── EXCERPTED RECORDS
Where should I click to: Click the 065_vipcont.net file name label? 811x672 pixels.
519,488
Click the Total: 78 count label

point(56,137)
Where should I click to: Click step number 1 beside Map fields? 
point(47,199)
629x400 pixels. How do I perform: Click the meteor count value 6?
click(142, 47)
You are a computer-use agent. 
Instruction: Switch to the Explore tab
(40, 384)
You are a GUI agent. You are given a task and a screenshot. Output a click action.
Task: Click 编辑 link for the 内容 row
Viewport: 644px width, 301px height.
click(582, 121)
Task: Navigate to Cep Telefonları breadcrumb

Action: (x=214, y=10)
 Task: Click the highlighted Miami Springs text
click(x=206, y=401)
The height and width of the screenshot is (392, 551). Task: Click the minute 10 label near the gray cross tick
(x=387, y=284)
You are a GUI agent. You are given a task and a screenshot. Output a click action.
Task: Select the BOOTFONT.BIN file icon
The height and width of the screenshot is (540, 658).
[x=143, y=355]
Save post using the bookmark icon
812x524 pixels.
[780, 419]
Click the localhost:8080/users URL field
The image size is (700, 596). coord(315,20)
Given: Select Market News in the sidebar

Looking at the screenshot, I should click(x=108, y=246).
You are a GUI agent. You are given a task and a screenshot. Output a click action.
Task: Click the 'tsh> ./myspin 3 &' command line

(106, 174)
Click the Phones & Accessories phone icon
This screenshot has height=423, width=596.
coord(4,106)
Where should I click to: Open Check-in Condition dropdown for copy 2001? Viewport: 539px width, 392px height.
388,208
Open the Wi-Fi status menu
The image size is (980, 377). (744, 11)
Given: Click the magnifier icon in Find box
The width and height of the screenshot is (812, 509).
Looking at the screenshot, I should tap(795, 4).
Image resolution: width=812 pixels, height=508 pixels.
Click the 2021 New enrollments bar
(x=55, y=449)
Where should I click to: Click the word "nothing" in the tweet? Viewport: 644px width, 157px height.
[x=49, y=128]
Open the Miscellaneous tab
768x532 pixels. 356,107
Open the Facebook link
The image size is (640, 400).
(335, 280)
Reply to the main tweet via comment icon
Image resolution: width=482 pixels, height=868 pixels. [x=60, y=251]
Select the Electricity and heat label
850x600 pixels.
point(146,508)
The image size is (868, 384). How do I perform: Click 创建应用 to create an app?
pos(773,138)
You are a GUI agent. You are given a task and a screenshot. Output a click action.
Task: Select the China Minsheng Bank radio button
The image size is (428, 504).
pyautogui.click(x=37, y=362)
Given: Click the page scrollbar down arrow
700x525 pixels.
────
WORK REQUEST:
Only a number is wanted. Count the lines of the data that contain "link".

ANSWER SECTION:
2